Nenni, le Canada est un pays de deux peuples fondateurs européens (l’Angleterre
et la France), de peuples autochtones presque honteusement exterminés (mais, il
y a toujours au moins un million d’entre
eux répartis sur tout le territoire canadien; ils s’appellent les Premières Nations et ont
toujours maille à partir avec le gouvernement fédéral), et aussi se sont joints
des immigrants, d’arrivée récente ou d’un peu plus longtemps. Le Canada réunit plus de 34 millions de
citoyens très instruits (la classe ouvrière y est très disciplinée et
généralement fort bien formée) mettant en valeur ses très fabuleuses ressources
naturelles; c’est le deuxième plus grand pays au monde après la Fédération de
Russie.
Ainsi, à l’instar de
son voisin du Nord, le Canada s’est doté d’un vaste réseau de
communications à la très fine pointe des
découvertes technologiques et informatiques (notamment pour les réseaux publics
de la Société Radio-Canada et de la Canadian Broadcasting Corporation) pour
souder culturellement l’espace terrestre et aérien du Canada. De nos jours, la Société Radio-Canada diffuse
des émissions variées en français d’un océan à l’autre, alors que son pendant,
CBC, fait de même en langue anglaise. Effectivement,
et au grand dam des nationalistes, c’est un vecteur très puissant d’unité pour
les Canadiens qui vivent dans un pays où l’existence de tous les jours se fait
sur plusieurs fuseaux horaires.
Alors que les derniers
fêtards ferment les bars et les boîtes de nuit à Vancouver en Colombie-Britannique
(sur l’océan Pacifique); les premiers pêcheurs vérifient encore une fois si tous
les filets sont en bon ordre avant de prendre la mer en Atlantique, de
Terre-Neuve et des autres provinces maritimes.
Au même moment, au
Canada central, les ‘morning men’ de
la radio prennent leur micro, histoire de ‘raconter’ comment fût la nuit, à
Montréal (au Québec) et à Toronto (en Ontario) et l’actualité internationale;
en même temps, ils accompagnent les ouvriers (dont les travailleurs d’usines et
de manufactures, et ceux de la construction; ils sont plus de 140 000 au
Québec) qui se préparent à quitter le foyer, ‘pour aller travailler’. Les agriculteurs, où qu’ils soient (au
Nouveau-Brunswick, au Québec, en Ontario dans les vastes plaines de l’ouest
canadien, nourrissent le bétail, font le ‘train’ des bestiaux à lait et jettent
un dernier coup d’œil à leur ‘machinerie’.
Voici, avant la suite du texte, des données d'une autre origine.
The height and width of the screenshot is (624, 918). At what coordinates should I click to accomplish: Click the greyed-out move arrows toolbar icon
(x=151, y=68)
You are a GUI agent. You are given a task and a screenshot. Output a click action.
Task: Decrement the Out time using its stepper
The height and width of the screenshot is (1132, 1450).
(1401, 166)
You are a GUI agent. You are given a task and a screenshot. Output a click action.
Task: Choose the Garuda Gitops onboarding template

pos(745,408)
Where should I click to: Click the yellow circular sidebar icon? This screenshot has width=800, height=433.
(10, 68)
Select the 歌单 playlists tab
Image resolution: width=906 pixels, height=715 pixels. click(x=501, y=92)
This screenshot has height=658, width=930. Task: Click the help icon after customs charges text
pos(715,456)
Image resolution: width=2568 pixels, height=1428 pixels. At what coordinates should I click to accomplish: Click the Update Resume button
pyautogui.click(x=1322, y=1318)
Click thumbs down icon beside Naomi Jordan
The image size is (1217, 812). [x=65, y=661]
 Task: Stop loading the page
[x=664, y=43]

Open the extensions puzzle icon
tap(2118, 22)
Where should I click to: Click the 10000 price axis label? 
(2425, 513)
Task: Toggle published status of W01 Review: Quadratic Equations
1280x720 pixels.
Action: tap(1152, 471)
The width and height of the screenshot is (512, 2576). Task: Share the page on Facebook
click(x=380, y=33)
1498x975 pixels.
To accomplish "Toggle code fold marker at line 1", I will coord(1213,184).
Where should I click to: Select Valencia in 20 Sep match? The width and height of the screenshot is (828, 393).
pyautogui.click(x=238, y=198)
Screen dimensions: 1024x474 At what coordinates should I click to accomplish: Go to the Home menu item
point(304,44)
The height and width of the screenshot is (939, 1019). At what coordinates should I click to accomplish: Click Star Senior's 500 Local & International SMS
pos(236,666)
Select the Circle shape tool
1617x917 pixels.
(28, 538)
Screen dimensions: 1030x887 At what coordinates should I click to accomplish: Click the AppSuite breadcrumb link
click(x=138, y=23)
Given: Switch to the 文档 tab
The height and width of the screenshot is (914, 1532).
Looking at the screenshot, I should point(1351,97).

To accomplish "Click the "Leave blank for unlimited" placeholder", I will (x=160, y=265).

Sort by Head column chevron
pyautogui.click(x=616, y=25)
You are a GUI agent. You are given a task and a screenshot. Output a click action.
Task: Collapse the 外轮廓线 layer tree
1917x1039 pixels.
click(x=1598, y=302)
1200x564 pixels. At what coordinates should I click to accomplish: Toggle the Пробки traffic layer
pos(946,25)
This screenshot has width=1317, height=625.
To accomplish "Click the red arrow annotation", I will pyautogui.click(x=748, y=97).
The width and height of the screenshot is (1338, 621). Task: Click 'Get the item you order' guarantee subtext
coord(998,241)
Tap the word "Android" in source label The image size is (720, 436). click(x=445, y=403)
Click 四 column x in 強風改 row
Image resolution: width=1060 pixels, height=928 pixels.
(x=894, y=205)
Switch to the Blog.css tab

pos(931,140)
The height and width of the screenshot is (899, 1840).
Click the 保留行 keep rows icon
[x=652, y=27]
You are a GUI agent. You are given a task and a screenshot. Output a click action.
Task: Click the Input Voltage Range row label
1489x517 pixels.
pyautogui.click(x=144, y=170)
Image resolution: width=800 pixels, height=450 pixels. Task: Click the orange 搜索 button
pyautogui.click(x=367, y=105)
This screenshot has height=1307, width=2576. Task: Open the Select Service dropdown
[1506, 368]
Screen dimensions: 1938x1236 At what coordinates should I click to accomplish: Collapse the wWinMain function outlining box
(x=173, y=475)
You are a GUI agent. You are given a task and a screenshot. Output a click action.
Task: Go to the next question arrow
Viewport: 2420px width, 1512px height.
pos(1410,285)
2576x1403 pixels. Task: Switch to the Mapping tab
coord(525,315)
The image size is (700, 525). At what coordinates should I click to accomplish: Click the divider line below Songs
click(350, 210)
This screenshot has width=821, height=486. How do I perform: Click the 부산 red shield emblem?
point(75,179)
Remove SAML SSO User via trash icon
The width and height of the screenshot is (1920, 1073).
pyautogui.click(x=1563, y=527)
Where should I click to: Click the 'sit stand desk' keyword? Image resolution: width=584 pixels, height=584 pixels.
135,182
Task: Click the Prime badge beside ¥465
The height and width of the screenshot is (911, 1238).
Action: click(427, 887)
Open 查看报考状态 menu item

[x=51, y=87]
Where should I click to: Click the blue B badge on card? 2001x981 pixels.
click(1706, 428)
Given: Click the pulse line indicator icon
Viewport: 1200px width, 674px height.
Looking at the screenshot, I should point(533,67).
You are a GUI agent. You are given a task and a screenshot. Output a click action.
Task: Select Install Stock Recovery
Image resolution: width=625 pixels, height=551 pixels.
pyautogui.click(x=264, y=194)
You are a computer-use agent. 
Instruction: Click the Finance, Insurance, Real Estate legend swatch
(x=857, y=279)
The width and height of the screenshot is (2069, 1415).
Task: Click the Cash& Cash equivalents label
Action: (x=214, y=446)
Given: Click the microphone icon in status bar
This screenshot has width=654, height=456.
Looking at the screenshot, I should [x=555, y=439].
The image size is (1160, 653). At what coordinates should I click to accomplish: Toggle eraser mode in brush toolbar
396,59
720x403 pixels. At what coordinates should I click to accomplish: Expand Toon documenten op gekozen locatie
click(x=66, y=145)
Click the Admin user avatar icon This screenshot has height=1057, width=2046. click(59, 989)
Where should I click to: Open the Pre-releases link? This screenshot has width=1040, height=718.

Ce sera une bonne journée…
Toutefois, le problème
de fond entre la majorité anglophone du Canada anglais et celle du Québec francophone n’est pas un litige linguistique;
c’est d’abord l’inégalité nationale.
Avant d’aller plus
loin, abordons le sentiment général chez les intellectuels petit-bourgeois
‘d’ici’ ou mieux dit : du Québec.
« Difficile de
s’inquiéter pour le français quand on ne visite pas Montréal. Le problème n’existe pas vraiment à l’extérieur
de la métropole. Il y a bien entendu
quelques communautés traditionnellement anglophones…. Mais lorsqu’on s’inquiète
du recul du français – ou de l’avancée de l’anglais, ce qui revient au
même -, (c’est à Montréal) que résident
nos plus grandes craintes, ou le grand Montréal, pour être plus précis… »[1]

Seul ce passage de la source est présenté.